# When do we admit defeat?



## edroses (Aug 30, 2013)

At what point is it time to admit defeat? It's been a few years of trying and I'm not sure I can keep going through the heartache of each cycle. Isn't it easier to just give up? How do you motivate yourselves to keep going?


----------



## Clairabella (Mar 19, 2012)

I've been wondering the same thing edroses, when do you say "enough is enough" 

I feel as though life is passing me by while i wait for something that will probably never happen now but then keep trying to find the energy to think bout going again xx


----------



## Hbkmorris (Apr 7, 2010)

I also question myself every few months. I've had so many cycles I'm losing count and all negative one's not even a whisper of a BFP.. 

I think it's a lot to do with your inner self and to try and remain positive at all times. If you believe in miracles one day our dreams MUST come true. Saying that I've not won the lottery yet!!!!! 

I'm fighting age now so I fear my last cycle truly will be my last. Money and costings are the only thing keeping me from really carrying on. 

xx


----------



## Candy76 (Feb 19, 2011)

I haven't really got an answer either.

For us its a mixture of having run out of money and emotional energy.

We are a all female couple, so no chance of an accidental pregnancy.

Anyway, after 6 years of waiting for the next appointment or tx or recovering from a BFN / MC plus having lost most friends and having isolated ourselves from most people with children, we felt we couldn't put our lives on hold any longer.
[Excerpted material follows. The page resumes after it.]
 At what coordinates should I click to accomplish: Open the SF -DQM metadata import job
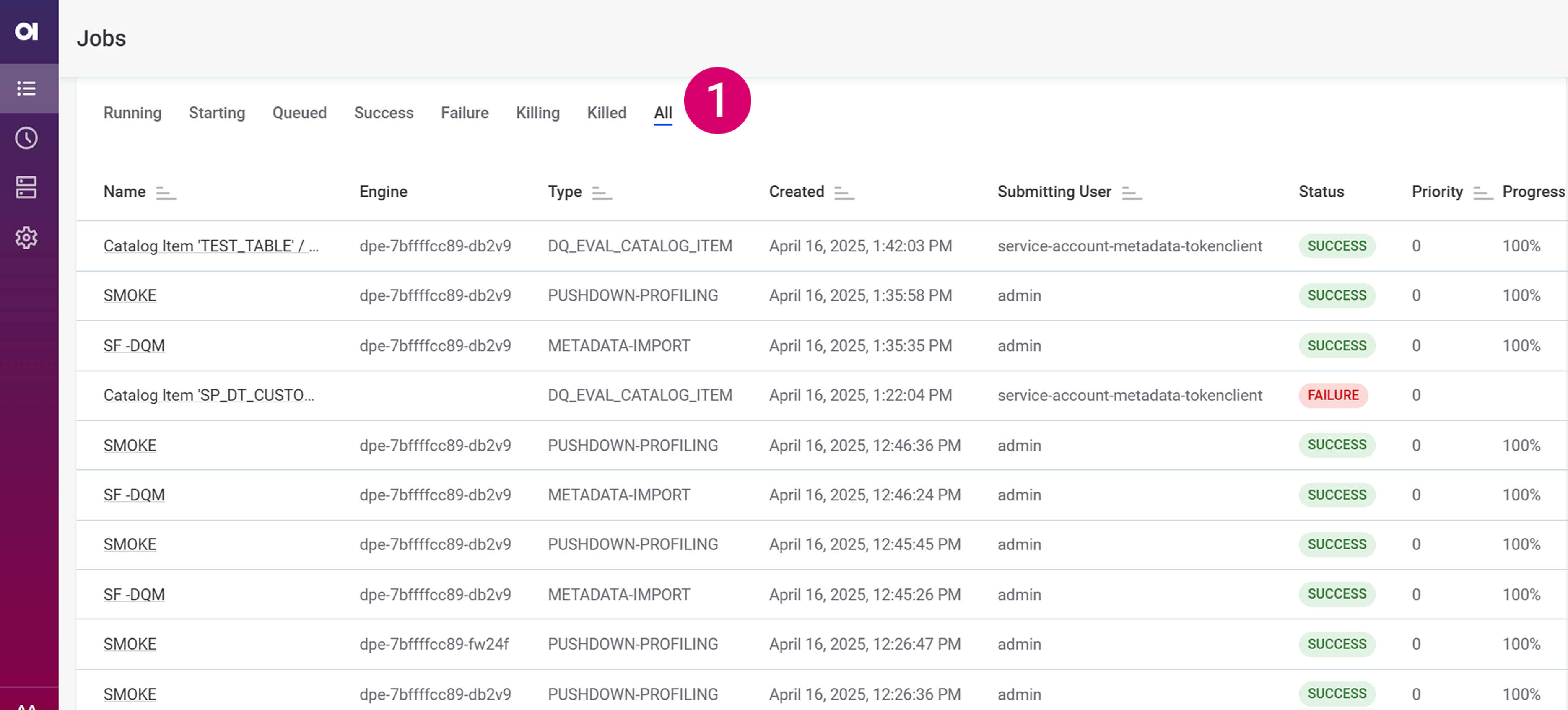pos(134,345)
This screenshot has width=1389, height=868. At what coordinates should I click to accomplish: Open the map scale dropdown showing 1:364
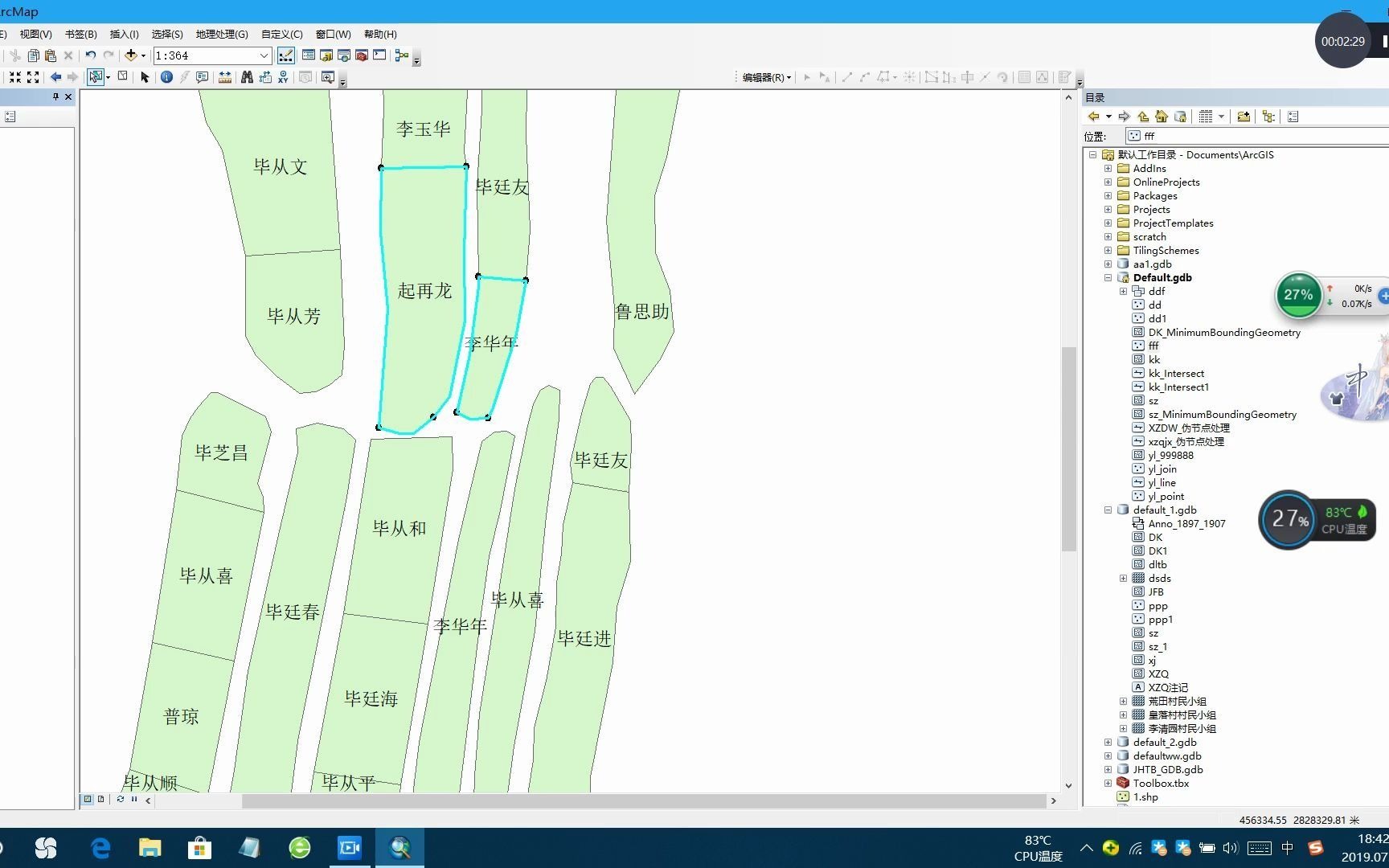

For us it was when we realised it would destroy us if we kept on having tx.


----------



## tattybogle (Oct 23, 2010)

I think there is no answer!
sadly it is usually when the financial and emotional debt gets so high that it risks your relationship with your partner that you decide to give up. I like to think that for me an accident could happen as the doctors have not been able to find a reason for my inability to conceive but in reality I am forty next year and have been trying for eight years. Deciding to admit defeat is never going to be easy and I feel for everyone in this position. Big hugs TB


----------



## becs40 (Apr 9, 2013)

We've admitted defeat. Before we set off on the ivf route we decided we would give it 3 goes. It was a hard battle to get treatment in the first place involving me really struggling to lose 5 stone because of other medical issues. We also didn't qualify for NHS treatment so cost was a consideration. Each time we tried the ivf I spent a couple of weeks before each cycle fasting for 4-5 days a week desperate to not even gain 1lb because of the clinic being so strict. That certainly didn't help us in the treatment. We decided to rush into our 3rd cycle before Xmas for 2 reasons, firstly we had a big family Xmas to look forward to as a welcome distraction but secondly we felt that it drew a line on things to look at other options in the new year. 
It is desperately hard and still very raw but at the same time feels like a huge relief to gave the pressure lifted. I've always said the most unfair thing with infertility is the constant building up and crashing down of hope. If someone had said to me as a teenager I wouldn't be able to have children I don't doubt the pain would still be there but you wouldn't endure that pain again and again every month for years.
We've always said we would try and adopt and think we would have done even if we'd been successful on the last attempt. So the hardest thing now is letting go of all the "little" things I'd always dreamt of, the moment you see that positive test, the first time you hear a heartbeat, first scan, telling friends and family, feeling it kick, planning a nursery and choosing names, the first words, first steps etc and concentrating on the bigger picture. That being we will have a child, we will be a family, we will have all that Christmas excitement, the first nativity, jumping in puddles, playing in the park, baking together, drawing and colouring together, cuddles in bed in the morning and hearing those precious words "I love you mummy". We can still have all those things and if I had to choose between which things to have and which to not have it's definitely the right way round.
It doesn't stop the pain of course not but each day becomes easier to see the long term picture and not the short term one.
The short answer is the time is individual to everyone and only you will know what is right for you but my advice is to try looking at the bigger picture and see if it helps to clarify your decision.


----------



## Rowan22 (Dec 29, 2008)

Hi edroses,
I don't know the answer and there's a sense in which we haven't given up quite yet because we're still hoping to have a child via surrogacy, though every week that hope gets less and less. I had to give up hoping that anything would happen naturally a couple of years ago because of health issues. We were rejected for adoption for the same reason (I'm afraid that's not always the answer, by the way, you're no longer in the hands of mother nature but social services can be just as cruel). I hope you find a way forward that's right for you. I'd agree about looking at the big picture, though. Is there any form of alternative parenting that might be right?

Rxx


----------